Last week Prime Minister of India Narendra Modi was granted the rare audience of the entire US Congress, and Virginia lawmakers were listening especially closely.

  India may feel like a faraway place, but most Virginia lawmakers consider the nation a close neighbor. On a windy day outside the Capitol, Virginia Democratic Senator Tim Kaine got excited when asked about the nation and offered this personal story. 

“So we went to Mumbai to the Mazagon docks to see the Indian ship building industry, and they were so proud to show us and we said you have to come back, and so I arranged when I got back, talked to the Navy and said invite the Indian ship builders here and they went down to the Newport News ship yard.” Kaine says India does more defense operations with the United States than any other country. He says the ties have only gotten stronger in the last eight years. 

“This is a very historic moment in the relationship and we already see it paying off the warm personal relationship between the Prime Minister and President Obama,” Kaine said.  

And there's even a touch of Virginia in India. Northern Virginia Democrat Gerry Connolly says a county in his district has a technology office in India to bring their brightest minds - and dollars - to his district.

“The technology center of India is Bangalore, and as result to those ties deepening Fairfax county economic development office actually has an office is Bangalore to promote more investment across investment, and so fourth. But it’s all based on technology ties between the two communities and the two cultures and we have a very strong and growing Indian-American community of course in Northern Virginia,” Connolly said.

And Northern Virginia Democrat Don Beyer says the relationship is really a win win. 

“It’s incredibly strategic, I mean figure that their middle class is greater than our population of our whole country, they have an amazing amount of scientists, mathematicians, and engineers. They are a powerhouse and will be a powerhouse,” Beyer said.

Beyer says the market for US goods is exploding. 
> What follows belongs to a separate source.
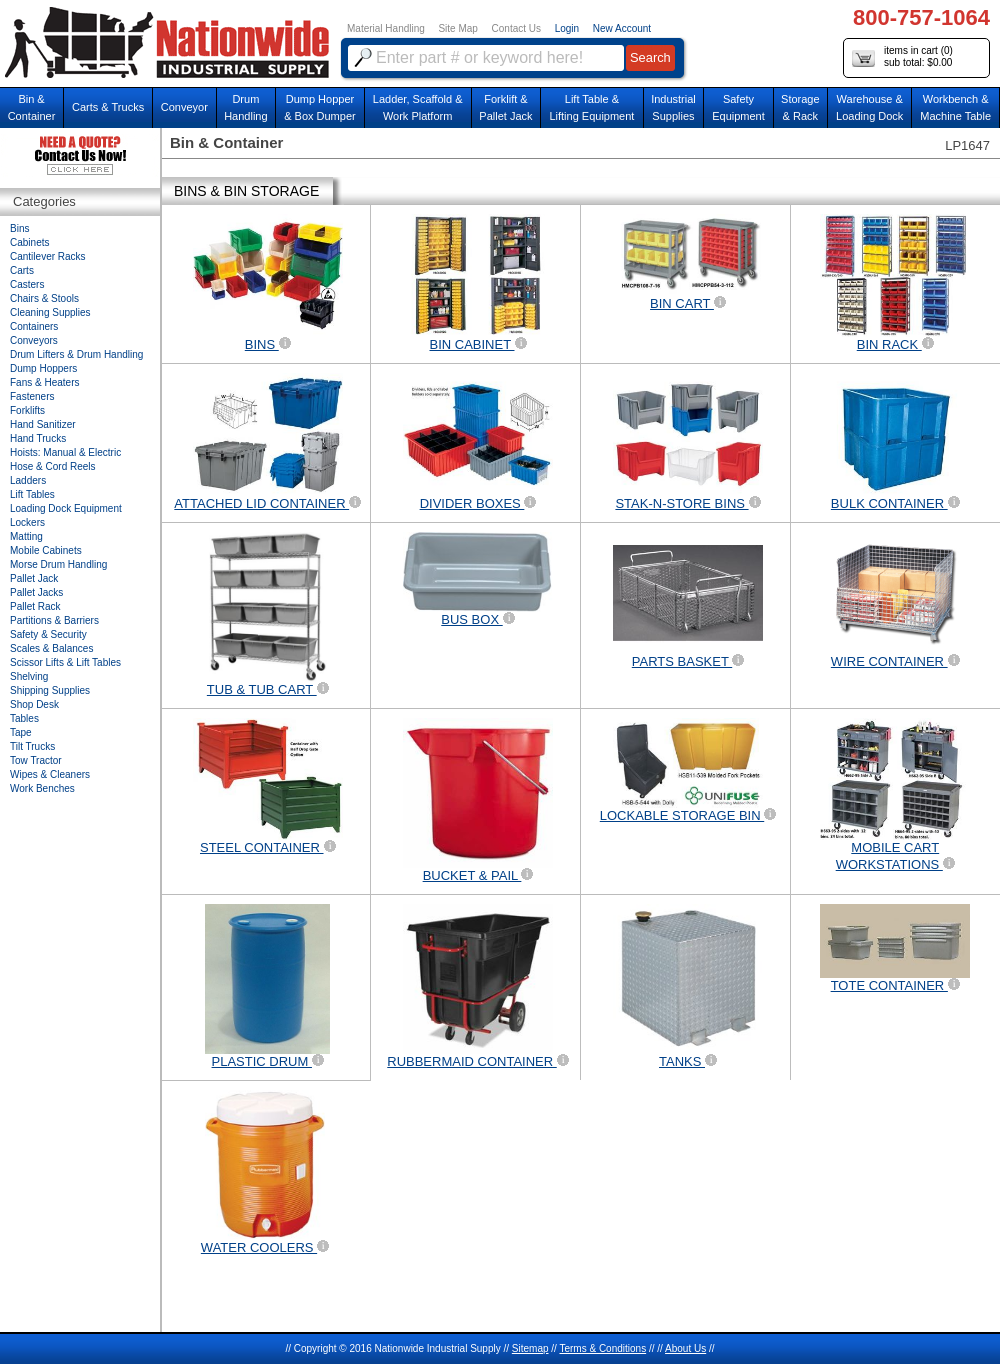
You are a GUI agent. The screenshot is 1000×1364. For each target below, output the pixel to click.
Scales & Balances (51, 648)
“Unlike China too, they have not begun to grapple with population management and population control," Beyer said. "China has the 4-2-1 problem, four grandparents down to one grandchild. India on the other hand has these different religious groups competing with others to see who can have the largest families. So they’re quickly going to surpass China in terms of population, which on the positive side means ever bigger markets for us.” 

Besides buying Virginia ships, India also exports many workers to Virginia, according to Beyer. 

“They are great entrepreneurs and tend to be in the technical fields, data management, so things like that. Although, a number of them have done very well as US Government contractors," Beyer said. "I’m sure they are American citizens also, but they have a link back to India and family and they are a big, vital, important part of our community.”

And Virginia Republican Dave Brat says the US can learn a thing or two from their government. 

“They chose free markets roughly 20 years ago and they’re catapulting their people toward a better life and we’re moving in the opposite direction and we’re stifling markets from working, and every turn it results one percent growth,” Brat said.

While Virginia Democrats are praising the White House for getting India to sign onto the Paris Climate Agreement, Republicans say it represents yet another step by the administration to kill the state's coal region.